## EXERCISE REQUIREMENTS
Rewrite the stretch of entries from the line containing "Collapse the left side panel arrow" through the line containing "[x=880, y=454]", including the requests, and scale each click coordinate in the answers by 0.45, rounding to whole numbers with halves going up. Leave every other number, including those in the requests, as it is.
[BEGIN SUPPLIED RECORDS]
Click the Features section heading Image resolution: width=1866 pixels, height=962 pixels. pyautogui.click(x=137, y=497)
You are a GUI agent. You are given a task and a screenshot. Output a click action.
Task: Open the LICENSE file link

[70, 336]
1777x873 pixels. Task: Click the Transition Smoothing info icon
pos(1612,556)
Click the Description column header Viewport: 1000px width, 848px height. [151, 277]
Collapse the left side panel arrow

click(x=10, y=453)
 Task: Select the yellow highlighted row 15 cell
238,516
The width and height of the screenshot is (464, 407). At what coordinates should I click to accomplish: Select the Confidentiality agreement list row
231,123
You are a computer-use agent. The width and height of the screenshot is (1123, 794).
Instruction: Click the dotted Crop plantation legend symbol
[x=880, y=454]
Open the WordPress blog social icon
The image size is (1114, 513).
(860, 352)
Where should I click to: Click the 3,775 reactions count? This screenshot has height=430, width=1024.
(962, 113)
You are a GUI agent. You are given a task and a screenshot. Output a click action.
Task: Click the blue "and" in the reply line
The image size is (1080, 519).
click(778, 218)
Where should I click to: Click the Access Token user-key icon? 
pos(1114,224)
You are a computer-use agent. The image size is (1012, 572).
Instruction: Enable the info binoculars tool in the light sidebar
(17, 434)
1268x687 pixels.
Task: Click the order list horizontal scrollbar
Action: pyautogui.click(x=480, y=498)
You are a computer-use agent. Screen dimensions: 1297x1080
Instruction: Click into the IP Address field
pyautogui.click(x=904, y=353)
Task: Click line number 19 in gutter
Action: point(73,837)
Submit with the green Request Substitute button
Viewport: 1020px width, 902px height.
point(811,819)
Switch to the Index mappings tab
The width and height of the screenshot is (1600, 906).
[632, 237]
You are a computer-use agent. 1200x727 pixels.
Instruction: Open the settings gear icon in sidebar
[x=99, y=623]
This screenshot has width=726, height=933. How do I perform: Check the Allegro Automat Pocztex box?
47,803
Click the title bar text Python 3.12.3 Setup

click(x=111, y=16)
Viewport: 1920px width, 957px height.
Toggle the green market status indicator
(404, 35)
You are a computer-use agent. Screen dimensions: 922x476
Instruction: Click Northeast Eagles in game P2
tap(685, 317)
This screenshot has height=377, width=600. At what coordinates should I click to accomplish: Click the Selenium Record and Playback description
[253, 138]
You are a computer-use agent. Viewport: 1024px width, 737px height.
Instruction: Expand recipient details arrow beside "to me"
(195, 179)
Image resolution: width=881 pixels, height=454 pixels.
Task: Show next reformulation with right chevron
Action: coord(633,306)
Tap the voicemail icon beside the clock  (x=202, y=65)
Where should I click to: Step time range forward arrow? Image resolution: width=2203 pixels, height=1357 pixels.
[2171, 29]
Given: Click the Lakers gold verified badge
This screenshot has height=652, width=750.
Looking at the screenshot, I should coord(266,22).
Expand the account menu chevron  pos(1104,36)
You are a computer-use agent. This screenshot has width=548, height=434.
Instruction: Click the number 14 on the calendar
[END SUPPLIED RECORDS]
## TASK SOLUTION
Collapse the left side panel arrow

click(x=5, y=204)
 Task: Select the yellow highlighted row 15 cell
107,232
The width and height of the screenshot is (464, 407). At what coordinates should I click to accomplish: Select the Confidentiality agreement list row
104,55
You are a computer-use agent. The width and height of the screenshot is (1123, 794).
Instruction: Click the dotted Crop plantation legend symbol
[x=396, y=204]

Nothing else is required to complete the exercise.